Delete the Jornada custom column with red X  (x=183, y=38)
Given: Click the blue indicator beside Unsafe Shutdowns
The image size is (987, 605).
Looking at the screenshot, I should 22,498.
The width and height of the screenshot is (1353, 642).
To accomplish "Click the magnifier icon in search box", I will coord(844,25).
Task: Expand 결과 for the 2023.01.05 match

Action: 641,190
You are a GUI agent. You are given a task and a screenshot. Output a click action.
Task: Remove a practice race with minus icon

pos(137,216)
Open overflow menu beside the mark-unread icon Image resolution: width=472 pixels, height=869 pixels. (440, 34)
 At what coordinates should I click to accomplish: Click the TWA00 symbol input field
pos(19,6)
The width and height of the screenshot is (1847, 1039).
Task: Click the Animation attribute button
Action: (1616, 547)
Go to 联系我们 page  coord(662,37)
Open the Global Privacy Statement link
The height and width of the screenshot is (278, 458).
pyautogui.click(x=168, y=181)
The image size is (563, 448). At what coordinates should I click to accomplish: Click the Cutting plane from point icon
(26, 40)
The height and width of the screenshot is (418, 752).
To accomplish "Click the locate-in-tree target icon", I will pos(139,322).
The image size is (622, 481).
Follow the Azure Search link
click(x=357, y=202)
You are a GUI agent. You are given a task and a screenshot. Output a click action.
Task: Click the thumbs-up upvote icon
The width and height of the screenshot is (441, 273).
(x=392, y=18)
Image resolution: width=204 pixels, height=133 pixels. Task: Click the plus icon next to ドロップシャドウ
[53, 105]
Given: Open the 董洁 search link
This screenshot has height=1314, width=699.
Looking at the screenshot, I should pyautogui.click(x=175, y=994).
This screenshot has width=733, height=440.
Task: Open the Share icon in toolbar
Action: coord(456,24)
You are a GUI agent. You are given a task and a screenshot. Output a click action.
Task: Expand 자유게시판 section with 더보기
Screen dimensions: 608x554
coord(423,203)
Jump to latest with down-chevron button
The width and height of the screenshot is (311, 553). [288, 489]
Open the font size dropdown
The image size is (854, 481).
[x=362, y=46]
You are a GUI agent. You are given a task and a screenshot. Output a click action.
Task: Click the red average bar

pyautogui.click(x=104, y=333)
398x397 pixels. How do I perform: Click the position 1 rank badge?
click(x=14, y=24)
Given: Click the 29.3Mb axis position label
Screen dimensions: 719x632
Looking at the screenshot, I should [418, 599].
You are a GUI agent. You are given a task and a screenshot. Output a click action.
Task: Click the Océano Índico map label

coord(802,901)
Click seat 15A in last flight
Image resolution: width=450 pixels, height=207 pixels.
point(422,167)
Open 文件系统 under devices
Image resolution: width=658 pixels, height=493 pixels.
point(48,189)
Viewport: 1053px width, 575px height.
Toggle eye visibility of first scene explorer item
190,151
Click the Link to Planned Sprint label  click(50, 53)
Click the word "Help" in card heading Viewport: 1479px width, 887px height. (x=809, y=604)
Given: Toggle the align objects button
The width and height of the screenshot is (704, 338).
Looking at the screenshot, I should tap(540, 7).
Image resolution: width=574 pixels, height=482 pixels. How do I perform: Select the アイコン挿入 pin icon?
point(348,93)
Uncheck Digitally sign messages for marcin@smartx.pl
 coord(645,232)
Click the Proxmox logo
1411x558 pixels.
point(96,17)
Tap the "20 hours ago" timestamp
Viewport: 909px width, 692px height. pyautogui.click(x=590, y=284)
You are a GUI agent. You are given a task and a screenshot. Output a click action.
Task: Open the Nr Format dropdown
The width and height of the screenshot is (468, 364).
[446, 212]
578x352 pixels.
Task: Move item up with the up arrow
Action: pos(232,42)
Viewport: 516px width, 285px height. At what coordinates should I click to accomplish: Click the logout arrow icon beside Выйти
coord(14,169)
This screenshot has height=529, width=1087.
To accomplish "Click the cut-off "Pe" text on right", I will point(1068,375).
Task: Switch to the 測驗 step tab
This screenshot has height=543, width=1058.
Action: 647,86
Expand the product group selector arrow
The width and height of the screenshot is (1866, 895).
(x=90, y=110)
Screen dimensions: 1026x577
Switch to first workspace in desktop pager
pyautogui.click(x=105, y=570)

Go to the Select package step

REQUIREMENT: The number alone is wanted: how many lines of the records above include the string "dropdown".

RESULT OF THE TASK: 2